**The records**:

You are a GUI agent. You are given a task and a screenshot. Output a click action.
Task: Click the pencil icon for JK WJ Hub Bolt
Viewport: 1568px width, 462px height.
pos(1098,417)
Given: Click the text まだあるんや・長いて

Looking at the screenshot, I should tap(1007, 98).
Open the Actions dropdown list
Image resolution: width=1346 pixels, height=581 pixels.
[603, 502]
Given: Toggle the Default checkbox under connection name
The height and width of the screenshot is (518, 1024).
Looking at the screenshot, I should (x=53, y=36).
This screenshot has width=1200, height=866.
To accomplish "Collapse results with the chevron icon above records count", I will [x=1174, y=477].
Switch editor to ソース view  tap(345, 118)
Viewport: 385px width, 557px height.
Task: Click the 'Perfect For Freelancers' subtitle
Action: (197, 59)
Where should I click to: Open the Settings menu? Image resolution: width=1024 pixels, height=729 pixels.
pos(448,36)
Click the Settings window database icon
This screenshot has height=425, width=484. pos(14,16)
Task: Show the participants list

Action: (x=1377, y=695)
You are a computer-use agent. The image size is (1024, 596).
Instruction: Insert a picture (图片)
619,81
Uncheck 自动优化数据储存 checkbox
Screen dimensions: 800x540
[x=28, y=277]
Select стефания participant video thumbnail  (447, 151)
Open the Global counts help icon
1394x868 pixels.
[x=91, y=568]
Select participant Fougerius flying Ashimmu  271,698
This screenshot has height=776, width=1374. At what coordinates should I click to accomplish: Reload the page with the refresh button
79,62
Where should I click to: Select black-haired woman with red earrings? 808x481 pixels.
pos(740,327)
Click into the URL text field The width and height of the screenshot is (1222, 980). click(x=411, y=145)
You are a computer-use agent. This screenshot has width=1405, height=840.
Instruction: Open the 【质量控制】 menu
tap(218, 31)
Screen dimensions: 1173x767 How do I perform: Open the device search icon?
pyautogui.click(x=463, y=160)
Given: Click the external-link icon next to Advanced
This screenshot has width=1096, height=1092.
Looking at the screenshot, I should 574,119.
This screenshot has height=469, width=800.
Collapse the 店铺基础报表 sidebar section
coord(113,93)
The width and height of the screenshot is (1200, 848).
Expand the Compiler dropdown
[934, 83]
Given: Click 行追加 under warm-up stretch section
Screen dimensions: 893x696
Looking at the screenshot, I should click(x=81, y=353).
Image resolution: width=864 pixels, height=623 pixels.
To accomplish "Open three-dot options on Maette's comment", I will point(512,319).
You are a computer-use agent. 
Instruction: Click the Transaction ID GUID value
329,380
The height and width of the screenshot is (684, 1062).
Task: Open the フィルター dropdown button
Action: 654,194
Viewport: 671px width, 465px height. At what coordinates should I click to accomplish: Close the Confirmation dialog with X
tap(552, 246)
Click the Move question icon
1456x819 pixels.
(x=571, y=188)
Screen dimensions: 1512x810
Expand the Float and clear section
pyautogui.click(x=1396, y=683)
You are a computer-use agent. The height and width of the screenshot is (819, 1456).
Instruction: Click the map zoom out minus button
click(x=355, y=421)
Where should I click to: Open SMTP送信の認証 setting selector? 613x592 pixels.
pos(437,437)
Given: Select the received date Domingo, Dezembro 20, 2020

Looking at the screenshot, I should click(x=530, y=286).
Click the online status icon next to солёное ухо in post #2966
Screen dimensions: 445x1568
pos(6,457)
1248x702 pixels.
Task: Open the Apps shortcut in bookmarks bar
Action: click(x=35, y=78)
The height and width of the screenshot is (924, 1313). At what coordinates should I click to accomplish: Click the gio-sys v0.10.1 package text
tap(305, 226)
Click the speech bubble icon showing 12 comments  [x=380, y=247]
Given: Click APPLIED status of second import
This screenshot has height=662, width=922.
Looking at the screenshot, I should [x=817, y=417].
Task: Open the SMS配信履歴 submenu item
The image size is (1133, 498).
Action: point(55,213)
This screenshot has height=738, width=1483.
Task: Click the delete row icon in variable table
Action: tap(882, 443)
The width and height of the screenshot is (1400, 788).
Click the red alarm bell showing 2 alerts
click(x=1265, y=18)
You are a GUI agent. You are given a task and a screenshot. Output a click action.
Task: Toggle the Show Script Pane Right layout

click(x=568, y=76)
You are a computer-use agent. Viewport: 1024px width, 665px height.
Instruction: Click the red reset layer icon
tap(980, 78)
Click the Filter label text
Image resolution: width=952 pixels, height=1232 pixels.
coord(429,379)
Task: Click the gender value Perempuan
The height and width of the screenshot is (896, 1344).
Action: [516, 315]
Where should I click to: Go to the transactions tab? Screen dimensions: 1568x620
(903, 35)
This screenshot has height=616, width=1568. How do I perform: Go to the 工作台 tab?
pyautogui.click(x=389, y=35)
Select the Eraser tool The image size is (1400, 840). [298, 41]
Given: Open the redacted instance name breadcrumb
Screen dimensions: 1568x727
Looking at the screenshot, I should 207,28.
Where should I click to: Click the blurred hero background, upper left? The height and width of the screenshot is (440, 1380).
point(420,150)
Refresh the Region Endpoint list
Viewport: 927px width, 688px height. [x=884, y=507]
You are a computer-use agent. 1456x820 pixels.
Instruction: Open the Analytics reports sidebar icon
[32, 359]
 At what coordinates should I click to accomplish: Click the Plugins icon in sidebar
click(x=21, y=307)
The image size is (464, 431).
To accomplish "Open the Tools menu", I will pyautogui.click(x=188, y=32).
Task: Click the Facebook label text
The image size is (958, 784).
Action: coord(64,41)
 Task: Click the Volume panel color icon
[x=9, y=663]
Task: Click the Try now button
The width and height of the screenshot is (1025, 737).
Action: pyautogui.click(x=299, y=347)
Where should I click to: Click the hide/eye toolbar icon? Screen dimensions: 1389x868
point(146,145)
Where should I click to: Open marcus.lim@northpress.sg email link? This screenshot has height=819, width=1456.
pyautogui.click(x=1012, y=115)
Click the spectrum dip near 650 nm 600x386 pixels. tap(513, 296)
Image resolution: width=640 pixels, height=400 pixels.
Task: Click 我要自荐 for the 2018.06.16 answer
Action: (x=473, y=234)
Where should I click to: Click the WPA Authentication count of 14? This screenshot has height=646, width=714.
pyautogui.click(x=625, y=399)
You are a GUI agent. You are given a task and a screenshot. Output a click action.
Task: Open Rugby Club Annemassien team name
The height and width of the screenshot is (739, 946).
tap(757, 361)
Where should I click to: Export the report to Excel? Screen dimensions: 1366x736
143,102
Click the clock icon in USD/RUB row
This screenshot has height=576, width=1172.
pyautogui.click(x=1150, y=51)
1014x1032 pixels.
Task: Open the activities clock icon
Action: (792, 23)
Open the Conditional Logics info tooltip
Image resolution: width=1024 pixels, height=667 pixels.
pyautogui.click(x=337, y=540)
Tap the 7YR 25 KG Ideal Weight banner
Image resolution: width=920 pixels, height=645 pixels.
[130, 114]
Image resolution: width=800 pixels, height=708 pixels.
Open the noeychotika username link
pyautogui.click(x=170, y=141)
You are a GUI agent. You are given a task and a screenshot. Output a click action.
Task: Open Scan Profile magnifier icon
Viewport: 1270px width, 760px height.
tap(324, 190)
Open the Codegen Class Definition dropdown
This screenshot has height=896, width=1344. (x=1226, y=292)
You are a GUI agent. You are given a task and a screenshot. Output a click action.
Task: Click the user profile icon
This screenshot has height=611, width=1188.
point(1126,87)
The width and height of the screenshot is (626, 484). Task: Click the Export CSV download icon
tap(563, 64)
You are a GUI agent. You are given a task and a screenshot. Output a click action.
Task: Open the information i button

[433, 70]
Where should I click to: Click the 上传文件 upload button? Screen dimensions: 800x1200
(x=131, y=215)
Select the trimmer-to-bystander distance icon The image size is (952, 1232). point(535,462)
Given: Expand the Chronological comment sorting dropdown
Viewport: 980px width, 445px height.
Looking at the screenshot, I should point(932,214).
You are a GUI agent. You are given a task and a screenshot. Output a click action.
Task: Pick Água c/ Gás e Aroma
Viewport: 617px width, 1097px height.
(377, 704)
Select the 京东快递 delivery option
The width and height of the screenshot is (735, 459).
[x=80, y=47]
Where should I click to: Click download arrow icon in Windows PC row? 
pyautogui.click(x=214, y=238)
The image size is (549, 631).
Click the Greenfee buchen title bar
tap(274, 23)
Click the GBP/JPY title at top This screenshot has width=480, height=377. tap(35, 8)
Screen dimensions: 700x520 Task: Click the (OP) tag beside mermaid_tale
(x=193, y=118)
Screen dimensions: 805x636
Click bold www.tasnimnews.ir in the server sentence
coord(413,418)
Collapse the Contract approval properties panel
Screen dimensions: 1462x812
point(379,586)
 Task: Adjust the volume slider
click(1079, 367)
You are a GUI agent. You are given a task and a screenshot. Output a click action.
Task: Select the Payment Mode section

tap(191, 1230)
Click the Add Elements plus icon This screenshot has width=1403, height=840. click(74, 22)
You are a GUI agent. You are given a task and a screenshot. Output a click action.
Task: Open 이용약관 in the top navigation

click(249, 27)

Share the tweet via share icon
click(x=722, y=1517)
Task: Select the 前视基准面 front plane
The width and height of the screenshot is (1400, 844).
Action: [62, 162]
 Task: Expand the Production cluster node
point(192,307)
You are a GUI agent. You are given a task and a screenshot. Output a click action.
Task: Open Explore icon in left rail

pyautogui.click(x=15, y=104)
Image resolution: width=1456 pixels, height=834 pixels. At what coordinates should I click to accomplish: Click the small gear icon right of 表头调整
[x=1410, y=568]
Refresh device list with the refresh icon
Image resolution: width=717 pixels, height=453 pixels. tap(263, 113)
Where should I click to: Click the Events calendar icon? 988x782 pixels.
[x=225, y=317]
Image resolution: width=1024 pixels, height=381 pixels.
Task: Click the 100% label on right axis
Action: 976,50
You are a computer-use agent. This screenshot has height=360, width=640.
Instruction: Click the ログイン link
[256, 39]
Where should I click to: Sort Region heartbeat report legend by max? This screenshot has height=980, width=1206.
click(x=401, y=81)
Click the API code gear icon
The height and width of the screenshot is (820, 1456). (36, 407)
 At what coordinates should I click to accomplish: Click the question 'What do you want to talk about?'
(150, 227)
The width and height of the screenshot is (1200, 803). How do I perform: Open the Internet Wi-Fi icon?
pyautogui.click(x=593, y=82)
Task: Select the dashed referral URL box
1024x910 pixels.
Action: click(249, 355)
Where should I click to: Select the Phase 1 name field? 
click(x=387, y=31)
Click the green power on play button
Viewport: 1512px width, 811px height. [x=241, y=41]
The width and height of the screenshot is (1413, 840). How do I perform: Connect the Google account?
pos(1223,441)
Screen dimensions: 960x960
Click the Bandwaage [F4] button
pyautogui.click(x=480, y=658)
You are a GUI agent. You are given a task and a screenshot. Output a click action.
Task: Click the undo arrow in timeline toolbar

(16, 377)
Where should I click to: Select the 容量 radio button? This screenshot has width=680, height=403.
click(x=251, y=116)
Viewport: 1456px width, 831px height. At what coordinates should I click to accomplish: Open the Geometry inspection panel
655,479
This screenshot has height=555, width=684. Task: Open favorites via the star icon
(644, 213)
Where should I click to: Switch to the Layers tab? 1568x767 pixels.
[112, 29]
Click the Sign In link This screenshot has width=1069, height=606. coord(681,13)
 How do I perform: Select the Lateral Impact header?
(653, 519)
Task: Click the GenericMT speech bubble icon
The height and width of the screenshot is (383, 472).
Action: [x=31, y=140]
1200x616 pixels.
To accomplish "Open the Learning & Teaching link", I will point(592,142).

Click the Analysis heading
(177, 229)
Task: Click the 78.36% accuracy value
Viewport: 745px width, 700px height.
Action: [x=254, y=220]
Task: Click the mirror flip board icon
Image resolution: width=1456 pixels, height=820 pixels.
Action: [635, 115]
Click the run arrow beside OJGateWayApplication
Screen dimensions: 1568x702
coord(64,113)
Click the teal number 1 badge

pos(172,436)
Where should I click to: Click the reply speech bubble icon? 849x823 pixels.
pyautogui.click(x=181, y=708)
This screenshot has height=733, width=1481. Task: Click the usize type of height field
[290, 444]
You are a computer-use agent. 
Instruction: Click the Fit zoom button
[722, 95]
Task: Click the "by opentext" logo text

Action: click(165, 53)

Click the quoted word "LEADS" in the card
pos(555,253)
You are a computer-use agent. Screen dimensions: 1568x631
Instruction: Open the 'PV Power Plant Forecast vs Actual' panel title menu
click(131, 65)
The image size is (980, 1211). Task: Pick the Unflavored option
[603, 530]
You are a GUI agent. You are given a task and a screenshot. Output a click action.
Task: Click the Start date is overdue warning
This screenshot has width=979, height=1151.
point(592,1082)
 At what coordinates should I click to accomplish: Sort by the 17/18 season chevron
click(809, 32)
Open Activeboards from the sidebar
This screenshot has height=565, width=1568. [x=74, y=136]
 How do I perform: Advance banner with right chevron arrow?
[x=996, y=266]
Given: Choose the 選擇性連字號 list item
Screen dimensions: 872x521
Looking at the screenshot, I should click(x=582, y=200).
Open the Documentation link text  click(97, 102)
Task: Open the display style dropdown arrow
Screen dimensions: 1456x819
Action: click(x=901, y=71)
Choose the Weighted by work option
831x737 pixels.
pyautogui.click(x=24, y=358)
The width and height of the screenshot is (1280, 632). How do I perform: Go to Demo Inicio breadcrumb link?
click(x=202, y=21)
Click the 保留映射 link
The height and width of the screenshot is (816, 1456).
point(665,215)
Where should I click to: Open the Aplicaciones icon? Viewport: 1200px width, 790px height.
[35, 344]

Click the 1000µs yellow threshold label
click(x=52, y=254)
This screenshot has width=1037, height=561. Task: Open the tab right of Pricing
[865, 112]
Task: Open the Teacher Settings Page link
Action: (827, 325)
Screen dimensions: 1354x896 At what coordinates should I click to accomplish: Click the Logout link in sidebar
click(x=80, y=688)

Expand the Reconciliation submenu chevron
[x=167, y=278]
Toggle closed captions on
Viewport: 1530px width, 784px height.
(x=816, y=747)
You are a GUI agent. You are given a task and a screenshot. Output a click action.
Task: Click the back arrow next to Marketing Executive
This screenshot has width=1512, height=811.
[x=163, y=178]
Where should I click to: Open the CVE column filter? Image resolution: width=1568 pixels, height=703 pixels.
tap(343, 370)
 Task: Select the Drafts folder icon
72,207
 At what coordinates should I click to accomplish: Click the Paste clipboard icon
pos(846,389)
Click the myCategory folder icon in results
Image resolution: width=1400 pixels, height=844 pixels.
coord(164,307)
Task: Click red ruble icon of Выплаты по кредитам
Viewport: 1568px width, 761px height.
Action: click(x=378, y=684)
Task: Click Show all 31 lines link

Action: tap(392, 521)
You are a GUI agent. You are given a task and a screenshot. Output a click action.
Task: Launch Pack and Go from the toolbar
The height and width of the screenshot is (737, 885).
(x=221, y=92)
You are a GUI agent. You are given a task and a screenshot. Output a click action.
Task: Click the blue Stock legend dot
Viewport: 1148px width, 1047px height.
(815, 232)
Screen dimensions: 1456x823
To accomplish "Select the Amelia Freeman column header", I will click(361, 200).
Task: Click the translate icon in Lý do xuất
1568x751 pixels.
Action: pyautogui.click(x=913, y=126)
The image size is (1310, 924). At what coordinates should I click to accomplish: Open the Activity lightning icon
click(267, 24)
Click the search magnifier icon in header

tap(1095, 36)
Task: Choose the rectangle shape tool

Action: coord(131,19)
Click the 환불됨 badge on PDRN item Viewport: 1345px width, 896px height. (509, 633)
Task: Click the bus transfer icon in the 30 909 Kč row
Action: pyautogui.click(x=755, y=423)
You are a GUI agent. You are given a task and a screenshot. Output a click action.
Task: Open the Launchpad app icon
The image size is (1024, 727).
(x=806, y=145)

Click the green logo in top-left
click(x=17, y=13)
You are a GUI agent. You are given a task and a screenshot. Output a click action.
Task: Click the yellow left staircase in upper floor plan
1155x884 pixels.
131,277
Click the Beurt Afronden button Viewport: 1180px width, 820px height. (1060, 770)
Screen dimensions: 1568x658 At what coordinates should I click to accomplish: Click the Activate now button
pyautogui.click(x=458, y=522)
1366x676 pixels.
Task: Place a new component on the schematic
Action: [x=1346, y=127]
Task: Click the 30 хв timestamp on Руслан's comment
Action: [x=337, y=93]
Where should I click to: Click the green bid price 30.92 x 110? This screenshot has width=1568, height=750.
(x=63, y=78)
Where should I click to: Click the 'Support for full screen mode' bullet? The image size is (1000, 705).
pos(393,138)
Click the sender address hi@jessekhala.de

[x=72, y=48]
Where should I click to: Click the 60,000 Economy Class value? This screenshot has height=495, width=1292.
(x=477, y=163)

**Given problem**: Write out the stretch from the line containing "You are a computer-use agent. Viewport: 1024px" through the line containing "pyautogui.click(x=625, y=399)" again, switching "Instruction" to "Goal" and leaving everything else unchanged.

**Result below**:
You are a computer-use agent. Viewport: 1024px width, 665px height.
Goal: Click the red reset layer icon
tap(980, 78)
Click the Filter label text
Image resolution: width=952 pixels, height=1232 pixels.
coord(429,379)
Task: Click the gender value Perempuan
The height and width of the screenshot is (896, 1344).
Action: [516, 315]
Where should I click to: Go to the transactions tab? Screen dimensions: 1568x620
(903, 35)
This screenshot has height=616, width=1568. How do I perform: Go to the 工作台 tab?
pyautogui.click(x=389, y=35)
Select the Eraser tool The image size is (1400, 840). [298, 41]
Given: Open the redacted instance name breadcrumb
Screen dimensions: 1568x727
Looking at the screenshot, I should 207,28.
Where should I click to: Click the blurred hero background, upper left? The height and width of the screenshot is (440, 1380).
point(420,150)
Refresh the Region Endpoint list
Viewport: 927px width, 688px height. [x=884, y=507]
You are a computer-use agent. 1456x820 pixels.
Goal: Open the Analytics reports sidebar icon
[32, 359]
 At what coordinates should I click to accomplish: Click the Plugins icon in sidebar
click(x=21, y=307)
The image size is (464, 431).
To accomplish "Open the Tools menu", I will pyautogui.click(x=188, y=32).
Task: Click the Facebook label text
The image size is (958, 784).
Action: coord(64,41)
 Task: Click the Volume panel color icon
[x=9, y=663]
Task: Click the Try now button
The width and height of the screenshot is (1025, 737).
Action: pyautogui.click(x=299, y=347)
Where should I click to: Click the hide/eye toolbar icon? Screen dimensions: 1389x868
point(146,145)
Where should I click to: Open marcus.lim@northpress.sg email link? This screenshot has height=819, width=1456.
pyautogui.click(x=1012, y=115)
Click the spectrum dip near 650 nm 600x386 pixels. tap(513, 296)
Image resolution: width=640 pixels, height=400 pixels.
Task: Click 我要自荐 for the 2018.06.16 answer
Action: (x=473, y=234)
Where should I click to: Click the WPA Authentication count of 14? This screenshot has height=646, width=714.
pyautogui.click(x=625, y=399)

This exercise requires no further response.